Systematic Modeling of N-Type D-A-D Conjugated Small Molecule-Based Nonfullerene Acceptors for Organic Photovoltaics

This study investigates the impact of six novel (SPZ1-SPZ6) small molecular conjugated nonfullerene acceptors (NFAs), for organic solar cells (OSCs). The designed NFAs are characterized by various advanced quantum chemical simulations of density functional theory (DFT) and time-dependent (TD-DFT) approaches. We revealed in-depth information regarding molecules' structural-property relationship charge transfer and optical absorption characteristics of designed molecules and compared them with synthetic reference molecules (R).

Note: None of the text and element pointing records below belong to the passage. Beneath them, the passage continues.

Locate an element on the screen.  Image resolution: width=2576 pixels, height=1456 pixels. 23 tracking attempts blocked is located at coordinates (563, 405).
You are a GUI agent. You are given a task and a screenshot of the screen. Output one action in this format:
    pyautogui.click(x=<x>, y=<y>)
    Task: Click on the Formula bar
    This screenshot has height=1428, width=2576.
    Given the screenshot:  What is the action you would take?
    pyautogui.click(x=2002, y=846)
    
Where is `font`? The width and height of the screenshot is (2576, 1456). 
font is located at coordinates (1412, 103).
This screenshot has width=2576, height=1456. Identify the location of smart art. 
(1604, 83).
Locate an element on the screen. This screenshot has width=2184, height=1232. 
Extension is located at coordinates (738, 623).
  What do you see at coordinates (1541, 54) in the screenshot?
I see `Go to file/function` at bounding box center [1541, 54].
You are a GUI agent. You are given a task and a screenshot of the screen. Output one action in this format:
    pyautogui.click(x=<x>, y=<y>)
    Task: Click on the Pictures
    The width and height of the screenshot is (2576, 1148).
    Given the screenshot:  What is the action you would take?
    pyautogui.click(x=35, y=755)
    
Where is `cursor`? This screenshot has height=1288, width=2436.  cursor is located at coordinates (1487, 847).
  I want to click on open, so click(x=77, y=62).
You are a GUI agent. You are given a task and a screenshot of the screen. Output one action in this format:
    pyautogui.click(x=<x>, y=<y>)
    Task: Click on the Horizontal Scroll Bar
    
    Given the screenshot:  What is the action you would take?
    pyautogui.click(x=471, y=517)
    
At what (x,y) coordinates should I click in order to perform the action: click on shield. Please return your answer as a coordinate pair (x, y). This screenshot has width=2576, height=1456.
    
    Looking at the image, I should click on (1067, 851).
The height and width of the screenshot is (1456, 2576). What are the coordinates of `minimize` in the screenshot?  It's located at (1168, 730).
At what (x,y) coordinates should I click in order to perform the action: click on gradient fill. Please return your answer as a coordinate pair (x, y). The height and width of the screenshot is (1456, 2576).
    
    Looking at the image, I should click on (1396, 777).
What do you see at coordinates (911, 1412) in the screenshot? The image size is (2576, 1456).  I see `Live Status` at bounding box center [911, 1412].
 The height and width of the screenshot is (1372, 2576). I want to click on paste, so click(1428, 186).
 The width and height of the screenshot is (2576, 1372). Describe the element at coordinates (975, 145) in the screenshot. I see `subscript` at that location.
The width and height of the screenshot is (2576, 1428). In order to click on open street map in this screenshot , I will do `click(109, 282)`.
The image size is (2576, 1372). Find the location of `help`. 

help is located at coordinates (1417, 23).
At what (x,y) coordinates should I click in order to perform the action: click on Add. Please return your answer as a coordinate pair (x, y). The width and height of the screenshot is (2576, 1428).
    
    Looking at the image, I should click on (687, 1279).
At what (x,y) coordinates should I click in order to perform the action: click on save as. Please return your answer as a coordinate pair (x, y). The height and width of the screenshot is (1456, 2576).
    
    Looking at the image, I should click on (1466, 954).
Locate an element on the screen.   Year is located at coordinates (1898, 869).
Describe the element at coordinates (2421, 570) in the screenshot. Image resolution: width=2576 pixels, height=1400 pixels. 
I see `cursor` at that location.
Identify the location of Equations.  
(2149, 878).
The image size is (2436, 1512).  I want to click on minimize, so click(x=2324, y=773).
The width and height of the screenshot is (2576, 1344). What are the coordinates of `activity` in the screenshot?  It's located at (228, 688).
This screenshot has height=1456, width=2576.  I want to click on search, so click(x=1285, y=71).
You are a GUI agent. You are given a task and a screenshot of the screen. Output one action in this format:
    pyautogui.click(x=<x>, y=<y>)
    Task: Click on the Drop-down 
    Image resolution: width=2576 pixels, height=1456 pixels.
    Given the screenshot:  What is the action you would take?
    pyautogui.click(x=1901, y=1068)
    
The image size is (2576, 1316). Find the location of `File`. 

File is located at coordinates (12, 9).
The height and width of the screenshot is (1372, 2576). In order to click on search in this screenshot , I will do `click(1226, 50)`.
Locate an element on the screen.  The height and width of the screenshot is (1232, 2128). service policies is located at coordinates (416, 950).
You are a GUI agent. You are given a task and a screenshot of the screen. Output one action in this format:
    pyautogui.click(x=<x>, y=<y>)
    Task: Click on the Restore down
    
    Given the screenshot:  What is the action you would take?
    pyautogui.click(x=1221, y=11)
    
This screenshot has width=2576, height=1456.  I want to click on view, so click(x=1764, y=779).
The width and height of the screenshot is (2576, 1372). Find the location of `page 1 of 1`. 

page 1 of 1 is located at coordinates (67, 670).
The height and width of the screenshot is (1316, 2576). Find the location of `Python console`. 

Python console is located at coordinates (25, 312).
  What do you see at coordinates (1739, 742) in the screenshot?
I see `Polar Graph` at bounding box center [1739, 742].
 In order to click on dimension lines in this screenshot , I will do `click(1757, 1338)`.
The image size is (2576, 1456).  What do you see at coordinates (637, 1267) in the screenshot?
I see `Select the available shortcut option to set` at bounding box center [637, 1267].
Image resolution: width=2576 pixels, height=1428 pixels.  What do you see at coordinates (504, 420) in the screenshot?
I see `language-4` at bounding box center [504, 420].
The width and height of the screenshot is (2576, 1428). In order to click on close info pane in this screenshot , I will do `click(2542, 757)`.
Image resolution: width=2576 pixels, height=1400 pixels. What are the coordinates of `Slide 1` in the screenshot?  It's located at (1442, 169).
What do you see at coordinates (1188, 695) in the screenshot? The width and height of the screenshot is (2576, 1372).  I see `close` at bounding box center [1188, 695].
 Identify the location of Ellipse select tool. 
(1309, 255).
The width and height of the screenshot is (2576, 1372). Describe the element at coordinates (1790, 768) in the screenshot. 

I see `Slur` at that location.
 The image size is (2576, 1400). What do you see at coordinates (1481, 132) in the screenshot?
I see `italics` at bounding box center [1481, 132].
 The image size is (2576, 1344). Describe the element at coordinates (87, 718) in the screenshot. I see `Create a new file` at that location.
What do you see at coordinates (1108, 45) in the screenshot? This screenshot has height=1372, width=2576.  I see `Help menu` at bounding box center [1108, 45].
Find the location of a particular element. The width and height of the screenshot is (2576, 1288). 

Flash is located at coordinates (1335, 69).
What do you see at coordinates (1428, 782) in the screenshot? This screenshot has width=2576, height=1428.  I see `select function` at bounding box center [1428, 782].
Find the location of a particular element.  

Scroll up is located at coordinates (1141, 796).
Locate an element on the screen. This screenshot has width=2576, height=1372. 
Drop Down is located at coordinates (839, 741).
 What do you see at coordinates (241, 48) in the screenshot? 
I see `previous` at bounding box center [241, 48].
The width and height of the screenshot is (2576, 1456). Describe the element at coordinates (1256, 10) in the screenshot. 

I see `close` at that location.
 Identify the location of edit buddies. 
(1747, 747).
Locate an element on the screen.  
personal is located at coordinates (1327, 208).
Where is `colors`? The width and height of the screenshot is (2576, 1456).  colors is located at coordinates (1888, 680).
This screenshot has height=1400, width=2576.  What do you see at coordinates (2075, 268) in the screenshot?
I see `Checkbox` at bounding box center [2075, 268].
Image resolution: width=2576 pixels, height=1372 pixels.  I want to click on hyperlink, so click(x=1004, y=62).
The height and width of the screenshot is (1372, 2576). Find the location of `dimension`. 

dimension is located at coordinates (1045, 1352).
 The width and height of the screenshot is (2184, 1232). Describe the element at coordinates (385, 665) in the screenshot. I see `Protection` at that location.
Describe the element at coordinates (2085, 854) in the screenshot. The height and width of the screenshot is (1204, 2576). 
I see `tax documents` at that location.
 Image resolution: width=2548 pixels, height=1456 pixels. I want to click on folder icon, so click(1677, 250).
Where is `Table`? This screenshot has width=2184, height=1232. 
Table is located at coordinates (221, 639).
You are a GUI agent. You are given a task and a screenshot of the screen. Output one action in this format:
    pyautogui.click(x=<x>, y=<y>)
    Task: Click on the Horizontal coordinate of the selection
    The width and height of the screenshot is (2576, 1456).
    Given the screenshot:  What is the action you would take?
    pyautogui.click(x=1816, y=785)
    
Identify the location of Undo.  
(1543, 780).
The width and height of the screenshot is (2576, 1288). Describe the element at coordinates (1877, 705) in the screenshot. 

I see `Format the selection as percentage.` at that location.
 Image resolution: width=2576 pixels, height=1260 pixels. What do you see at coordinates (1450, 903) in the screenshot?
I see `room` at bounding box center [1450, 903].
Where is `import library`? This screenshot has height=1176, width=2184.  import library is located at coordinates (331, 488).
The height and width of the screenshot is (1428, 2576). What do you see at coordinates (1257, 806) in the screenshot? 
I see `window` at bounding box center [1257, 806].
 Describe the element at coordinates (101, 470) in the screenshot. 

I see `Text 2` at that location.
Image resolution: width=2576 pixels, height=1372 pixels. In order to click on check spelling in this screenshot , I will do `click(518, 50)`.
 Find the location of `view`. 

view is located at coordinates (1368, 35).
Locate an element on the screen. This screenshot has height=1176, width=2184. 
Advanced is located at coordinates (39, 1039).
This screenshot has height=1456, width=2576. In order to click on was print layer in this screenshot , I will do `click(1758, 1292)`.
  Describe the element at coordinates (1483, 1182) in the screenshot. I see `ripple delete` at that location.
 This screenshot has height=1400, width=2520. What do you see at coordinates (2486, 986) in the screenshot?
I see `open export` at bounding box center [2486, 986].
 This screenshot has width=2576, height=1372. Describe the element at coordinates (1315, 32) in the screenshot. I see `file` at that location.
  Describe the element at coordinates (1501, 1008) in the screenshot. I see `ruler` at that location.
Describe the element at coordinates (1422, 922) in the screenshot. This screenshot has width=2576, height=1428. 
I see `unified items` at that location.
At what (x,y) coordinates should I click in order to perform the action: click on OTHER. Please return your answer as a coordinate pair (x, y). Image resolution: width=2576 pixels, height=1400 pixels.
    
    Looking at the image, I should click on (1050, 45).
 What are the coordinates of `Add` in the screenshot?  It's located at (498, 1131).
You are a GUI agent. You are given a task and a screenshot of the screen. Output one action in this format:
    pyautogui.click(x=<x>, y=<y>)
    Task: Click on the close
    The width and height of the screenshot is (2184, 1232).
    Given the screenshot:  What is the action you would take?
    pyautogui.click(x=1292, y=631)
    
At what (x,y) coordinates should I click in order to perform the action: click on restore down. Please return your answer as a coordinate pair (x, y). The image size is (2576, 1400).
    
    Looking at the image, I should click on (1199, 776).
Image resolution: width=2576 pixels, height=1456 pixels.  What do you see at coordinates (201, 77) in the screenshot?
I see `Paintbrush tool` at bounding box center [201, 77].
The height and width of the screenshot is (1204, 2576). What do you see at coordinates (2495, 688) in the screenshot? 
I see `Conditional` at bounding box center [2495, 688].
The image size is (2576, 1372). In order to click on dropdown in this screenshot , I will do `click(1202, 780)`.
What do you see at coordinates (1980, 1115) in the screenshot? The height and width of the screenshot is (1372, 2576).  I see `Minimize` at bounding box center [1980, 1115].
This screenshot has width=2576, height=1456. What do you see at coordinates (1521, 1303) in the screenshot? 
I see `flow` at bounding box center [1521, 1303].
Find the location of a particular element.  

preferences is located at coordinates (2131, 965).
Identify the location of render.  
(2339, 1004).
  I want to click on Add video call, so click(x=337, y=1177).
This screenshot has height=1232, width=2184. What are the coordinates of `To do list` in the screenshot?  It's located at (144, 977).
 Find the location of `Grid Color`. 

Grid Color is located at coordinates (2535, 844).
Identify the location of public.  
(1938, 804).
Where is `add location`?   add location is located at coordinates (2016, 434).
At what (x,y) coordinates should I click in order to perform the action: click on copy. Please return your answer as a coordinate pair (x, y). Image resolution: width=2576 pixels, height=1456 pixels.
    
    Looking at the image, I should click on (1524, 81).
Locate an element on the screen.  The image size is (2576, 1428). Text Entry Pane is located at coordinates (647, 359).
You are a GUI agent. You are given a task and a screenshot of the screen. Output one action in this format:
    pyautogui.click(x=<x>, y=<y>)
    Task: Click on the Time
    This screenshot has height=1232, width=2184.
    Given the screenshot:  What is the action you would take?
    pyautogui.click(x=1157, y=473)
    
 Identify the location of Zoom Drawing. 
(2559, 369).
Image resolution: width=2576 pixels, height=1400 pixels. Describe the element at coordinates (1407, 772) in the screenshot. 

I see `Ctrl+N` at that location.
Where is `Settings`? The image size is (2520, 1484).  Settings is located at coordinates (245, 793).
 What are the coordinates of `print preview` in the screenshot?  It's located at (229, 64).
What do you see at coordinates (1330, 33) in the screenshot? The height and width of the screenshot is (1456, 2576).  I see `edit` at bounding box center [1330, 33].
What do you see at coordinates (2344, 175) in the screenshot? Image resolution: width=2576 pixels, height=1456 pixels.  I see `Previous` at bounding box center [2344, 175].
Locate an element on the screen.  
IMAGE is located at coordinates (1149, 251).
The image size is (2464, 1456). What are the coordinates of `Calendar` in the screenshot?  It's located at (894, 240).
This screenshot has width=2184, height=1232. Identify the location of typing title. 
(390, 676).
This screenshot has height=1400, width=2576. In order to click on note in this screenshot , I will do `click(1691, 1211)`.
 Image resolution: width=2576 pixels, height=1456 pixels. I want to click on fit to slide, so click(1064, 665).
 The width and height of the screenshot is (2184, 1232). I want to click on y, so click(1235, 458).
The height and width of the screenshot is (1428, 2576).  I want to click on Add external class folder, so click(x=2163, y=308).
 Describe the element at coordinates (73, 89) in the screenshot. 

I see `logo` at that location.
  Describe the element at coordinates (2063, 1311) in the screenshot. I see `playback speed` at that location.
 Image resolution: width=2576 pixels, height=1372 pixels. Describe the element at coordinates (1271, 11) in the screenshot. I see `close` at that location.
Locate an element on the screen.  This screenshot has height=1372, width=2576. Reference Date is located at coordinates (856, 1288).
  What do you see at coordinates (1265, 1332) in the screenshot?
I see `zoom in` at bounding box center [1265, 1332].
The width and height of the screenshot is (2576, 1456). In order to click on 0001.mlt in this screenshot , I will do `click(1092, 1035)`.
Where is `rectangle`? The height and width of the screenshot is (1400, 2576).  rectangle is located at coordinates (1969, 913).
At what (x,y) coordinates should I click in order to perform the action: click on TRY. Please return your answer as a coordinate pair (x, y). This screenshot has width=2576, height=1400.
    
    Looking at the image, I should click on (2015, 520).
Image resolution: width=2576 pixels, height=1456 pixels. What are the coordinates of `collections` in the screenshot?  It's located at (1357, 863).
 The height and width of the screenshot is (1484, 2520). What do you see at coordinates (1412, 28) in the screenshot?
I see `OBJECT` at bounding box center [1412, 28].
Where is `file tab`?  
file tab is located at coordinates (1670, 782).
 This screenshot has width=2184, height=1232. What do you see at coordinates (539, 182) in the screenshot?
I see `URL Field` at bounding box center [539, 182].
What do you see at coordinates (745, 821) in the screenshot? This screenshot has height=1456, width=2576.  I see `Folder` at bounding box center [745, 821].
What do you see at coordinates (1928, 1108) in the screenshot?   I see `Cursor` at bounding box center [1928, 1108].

The designed SPZ1-SPZ6 molecules exhibit red-shifted absorption, reduced bandgaps and increased extinction coefficients, indicating improved molecular phase separation during thin-film deposition during device fabrication. Moreover, the modeled SPZ1-SPZ6 molecules significantly enhance photophysical, optoelectronic and photovoltaic parameters compared to R. Among these, the designed small molecule SPZ2 exhibits superior UV-Vis absorption of 730.44 nm, surpassing R and others. SPZ2 features the smallest bandgap (2.00 eV) and has a substantial improvement over R's 2.37 eV, and this is due to our efficient molecular modeling strategy. Further investigation revealed efficient charge transfer between the SPZ2 acceptor molecule and PTB7-Th donor molecule complex, making this design capable of producing efficient OSCs in the future.